Никаких колебаний и сомнений! Твердость, стойкость, выдержка, решительность!»

Это был призыв к вооруженному восстанию!

Когда печатался этот номер, уже грохотали пушки и Менжинский, член ВРК, с отрядом матросов, солдат и красногвардейцев были уже на Невском.

Поздно ночью ВРК назначил М. С. Урицкого комиссаром при Министерстве иностранных дел, Менжинского — комиссаром при Министерстве финансов и возложил на нею ответственность за овладение главной конторой Государственного банка.

Об этом свидетельствует следующий документ:

«Исполнительный Комитет Петроградского Совета рабочих и солдатских депутатов

Военный отдел

25 октября 1917 года

№ 1175.

Петроград, 25 октября 1917 г.

Военно-революционный Комитет при Петроградском Совете Р[абочих] и С[олдатских] депутатов назначает комиссаром при Министерстве финансов Вячеслава Рудольфовича Менжинского и предписывает всем военным и гражданским властям оказывать ему всяческое содействие при исполнении возложенных на него обязанностей.

Председатель Н. Подвойский

Секретарь Садов[ский]».

Получив назначение, Менжинский отправился в казармы Павловского резервного полка, где уже находился красногвардейский отряд Выборгского района. Здесь Менжинский получил пропуск на право передвижения по городу. Пропуск написан от руки, чернилами, на четвертушке бумаги. Секретарь полкового комитета товарищ Кикуль, видимо, очень спешил, в пропуске не указал даже фамилии Менжинского.

С отрядом красногвардейцев Выборгского района Менжинский направился на Екатерининский канал, к главной конторе Государственного банка. Сюда же подошел отряд матросов гвардейского экипажа. Охрана Госбанка — всего около ста пятидесяти человек — и караул Семеновского гвардейского полка не оказали никакого сопротивления. Около 6 часов утра матросы и красногвардейцы заняли Государственный банк и расставили караулы у входов в банк, у кладовых и у городских телефонов.

Пропуск на право хождения по городу. 1917 г.

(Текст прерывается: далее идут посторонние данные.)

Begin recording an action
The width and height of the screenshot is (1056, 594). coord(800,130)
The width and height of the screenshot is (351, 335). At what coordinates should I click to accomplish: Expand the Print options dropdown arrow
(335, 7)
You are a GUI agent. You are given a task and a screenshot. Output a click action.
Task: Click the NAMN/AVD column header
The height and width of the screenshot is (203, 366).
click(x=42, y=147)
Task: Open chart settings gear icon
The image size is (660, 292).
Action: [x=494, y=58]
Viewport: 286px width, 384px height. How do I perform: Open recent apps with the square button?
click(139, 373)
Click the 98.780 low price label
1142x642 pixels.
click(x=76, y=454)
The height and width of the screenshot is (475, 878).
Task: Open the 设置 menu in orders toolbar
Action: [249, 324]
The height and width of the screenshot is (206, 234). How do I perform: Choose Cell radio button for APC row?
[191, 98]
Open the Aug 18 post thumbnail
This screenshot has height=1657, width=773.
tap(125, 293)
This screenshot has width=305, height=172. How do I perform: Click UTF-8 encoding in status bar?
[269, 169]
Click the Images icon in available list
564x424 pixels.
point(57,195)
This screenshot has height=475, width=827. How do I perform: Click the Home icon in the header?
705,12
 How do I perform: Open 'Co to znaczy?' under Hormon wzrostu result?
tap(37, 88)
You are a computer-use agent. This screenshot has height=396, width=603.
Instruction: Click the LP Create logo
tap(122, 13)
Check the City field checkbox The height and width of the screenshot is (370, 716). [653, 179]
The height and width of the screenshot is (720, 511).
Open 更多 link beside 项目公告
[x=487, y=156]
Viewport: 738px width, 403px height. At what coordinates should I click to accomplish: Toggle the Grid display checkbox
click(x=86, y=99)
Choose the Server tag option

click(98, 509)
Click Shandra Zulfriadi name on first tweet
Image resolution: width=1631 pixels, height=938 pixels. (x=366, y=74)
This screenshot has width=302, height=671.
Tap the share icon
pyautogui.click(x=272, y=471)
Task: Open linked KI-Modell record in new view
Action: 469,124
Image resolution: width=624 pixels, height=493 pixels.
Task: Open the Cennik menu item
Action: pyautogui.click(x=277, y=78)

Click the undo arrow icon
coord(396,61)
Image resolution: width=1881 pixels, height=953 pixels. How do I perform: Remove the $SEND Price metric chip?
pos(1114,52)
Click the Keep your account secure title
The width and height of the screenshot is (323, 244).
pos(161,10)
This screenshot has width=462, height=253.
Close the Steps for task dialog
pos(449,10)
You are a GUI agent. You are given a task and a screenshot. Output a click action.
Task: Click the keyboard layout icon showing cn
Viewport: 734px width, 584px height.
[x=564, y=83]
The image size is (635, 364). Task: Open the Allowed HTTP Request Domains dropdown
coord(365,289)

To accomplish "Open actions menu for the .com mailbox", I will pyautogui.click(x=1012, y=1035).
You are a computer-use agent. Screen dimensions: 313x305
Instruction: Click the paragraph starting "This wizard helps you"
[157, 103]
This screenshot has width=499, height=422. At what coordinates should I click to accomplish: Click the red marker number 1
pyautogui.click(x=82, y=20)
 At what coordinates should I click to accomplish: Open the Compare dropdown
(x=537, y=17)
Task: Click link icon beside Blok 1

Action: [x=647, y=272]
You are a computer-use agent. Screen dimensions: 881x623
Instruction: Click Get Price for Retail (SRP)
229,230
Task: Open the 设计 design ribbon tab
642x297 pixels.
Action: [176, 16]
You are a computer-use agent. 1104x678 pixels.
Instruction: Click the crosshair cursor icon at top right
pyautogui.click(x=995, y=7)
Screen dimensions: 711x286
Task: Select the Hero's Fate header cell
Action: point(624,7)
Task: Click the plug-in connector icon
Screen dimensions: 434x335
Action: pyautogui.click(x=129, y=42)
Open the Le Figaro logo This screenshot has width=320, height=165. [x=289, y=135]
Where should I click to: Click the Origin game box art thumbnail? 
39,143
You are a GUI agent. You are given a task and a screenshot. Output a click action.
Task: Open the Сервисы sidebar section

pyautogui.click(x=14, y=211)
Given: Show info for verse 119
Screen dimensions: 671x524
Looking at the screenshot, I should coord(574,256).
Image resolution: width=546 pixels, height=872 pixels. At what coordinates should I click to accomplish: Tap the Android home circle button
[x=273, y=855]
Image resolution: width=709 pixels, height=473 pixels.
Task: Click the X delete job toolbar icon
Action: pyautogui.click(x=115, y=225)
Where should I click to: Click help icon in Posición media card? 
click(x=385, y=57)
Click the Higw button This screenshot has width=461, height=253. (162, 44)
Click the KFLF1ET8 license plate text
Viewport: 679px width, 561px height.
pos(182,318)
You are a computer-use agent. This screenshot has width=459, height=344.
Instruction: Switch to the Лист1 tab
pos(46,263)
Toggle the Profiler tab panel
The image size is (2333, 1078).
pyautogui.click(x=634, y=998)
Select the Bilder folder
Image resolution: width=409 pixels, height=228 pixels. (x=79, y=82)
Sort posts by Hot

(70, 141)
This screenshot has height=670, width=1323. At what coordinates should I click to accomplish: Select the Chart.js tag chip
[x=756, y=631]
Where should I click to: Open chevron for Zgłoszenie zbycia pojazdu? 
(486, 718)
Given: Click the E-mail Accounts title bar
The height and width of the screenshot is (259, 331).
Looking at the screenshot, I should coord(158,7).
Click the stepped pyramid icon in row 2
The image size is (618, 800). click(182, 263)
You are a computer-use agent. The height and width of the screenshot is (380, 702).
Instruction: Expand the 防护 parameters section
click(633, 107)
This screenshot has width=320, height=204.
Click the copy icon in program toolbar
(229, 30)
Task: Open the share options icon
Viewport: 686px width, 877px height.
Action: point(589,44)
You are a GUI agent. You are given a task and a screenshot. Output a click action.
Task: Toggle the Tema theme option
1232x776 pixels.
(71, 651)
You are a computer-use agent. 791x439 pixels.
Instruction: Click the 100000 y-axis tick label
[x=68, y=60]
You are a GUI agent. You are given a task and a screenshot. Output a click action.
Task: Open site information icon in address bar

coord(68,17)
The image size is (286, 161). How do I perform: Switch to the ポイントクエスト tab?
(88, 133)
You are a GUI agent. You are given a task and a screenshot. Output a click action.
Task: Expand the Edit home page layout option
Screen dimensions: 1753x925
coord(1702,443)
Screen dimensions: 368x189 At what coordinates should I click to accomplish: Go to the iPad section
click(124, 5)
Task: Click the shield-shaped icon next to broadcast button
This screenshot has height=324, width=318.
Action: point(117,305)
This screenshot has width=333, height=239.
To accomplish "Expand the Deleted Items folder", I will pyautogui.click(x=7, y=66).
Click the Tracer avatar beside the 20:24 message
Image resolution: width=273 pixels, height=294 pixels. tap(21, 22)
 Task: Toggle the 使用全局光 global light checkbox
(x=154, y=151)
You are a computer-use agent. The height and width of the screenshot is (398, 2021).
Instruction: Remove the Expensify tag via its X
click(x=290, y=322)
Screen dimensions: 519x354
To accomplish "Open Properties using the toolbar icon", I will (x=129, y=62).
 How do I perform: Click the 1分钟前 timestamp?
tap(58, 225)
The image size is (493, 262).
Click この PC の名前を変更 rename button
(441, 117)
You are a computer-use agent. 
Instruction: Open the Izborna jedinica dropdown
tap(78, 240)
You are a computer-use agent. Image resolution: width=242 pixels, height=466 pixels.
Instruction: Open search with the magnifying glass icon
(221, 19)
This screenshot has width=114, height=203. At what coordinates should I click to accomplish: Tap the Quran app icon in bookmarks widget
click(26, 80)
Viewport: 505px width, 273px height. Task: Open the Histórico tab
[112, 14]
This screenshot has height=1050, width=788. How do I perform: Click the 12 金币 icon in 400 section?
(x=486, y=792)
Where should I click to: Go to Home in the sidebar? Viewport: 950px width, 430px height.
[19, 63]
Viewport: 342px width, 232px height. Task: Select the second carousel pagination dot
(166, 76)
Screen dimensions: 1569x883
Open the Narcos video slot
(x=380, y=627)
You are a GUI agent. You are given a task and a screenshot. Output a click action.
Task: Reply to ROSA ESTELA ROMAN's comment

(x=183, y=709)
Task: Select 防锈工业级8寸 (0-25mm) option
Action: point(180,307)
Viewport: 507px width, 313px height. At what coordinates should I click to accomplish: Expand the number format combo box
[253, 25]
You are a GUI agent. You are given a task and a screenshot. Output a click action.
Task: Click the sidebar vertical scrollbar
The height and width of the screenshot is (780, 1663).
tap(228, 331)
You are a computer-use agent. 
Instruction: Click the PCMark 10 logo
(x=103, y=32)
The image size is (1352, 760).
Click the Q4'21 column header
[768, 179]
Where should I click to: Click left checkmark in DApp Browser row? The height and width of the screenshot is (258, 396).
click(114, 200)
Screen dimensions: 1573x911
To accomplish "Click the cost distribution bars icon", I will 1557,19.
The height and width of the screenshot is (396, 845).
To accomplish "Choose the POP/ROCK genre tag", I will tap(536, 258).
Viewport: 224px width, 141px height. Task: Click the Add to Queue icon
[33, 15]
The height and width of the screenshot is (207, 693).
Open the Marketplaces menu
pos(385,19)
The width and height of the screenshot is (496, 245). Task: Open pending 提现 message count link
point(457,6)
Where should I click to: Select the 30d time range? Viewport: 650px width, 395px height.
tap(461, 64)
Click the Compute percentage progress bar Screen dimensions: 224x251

Утром же 25 октября были заняты Главное казначейство, экспедиция заготовления государственных бумаг и сберегательные кассы. Большевики не хотели повторять ошибки парижских коммунаров, которые, находясь в плену мелкобуржуазных взглядов, благоговейно остановились перед дверьми французского банка. И в первые же часы вооруженного восстания банковские учреждения были захвачены восставшим народом. К трем часам дня восставшие заняли также почтамт, вокзалы, телефонную станцию, Мариинский дворец, где заседал Предпарламент. Последний был распущен. Патрули Павловского полка появились на Миллионной, Невском и набережной реки Мойки.

Около трех часов дня к роскошному подъезду Министерства финансов на Мойке, 43, подошел скромно, но элегантно одетый человек. Внушительный швейцар в расшитой золотом ливрее строго спросил посетителя:

— Вам что угодно? Занятия в министерстве прекратились, служащие разошлись.

— Я назначен комиссаром по Министерству финансов. Проведите меня в кабинет министра.

— Министра нет, он в Зимнем.

— Тем не менее проводите.

Старый отставной унтер-офицер не решился возразить: уж больно твердым голосом говорил с ним странный посетитель. Тем более что чеканное слово «комиссар» ему уже приходилось слышать.

Явились ответственные чиновники министерства; они, как и предполагал Вячеслав Рудольфович, были на месте. Менжинский представился коротко, сообщил о низвержении Временного правительства и заявил, что как комиссар Военно-революционного комитета уполномочен быть при министерстве и что без его разрешения министерство не может ничего предпринимать.

Растерявшиеся было чиновники начали звонить в Зимний — его телефоны еще не были выключены — и связались с министром финансов Бернацким. Тот попросил к телефону Менжинского. Взяв трубку, Вячеслав Рудольфович спросил:

— Кто говорит?

— Министр финансов. А со мной кто говорит?

— Комиссар Совета по Министерству финансов.

Министр помолчал несколько секунд, потом сказал:

— Я пришлю к вам товарища министра, — а затем после небольшой паузы, — а вам советую одно: берегите экспедицию заготовления государственных бумаг.

Менжинский чуть заметно улыбнулся — такая заботливость со стороны министра, видимо, показалась ему занятной. Что ж, придется успокоить его превосходительство.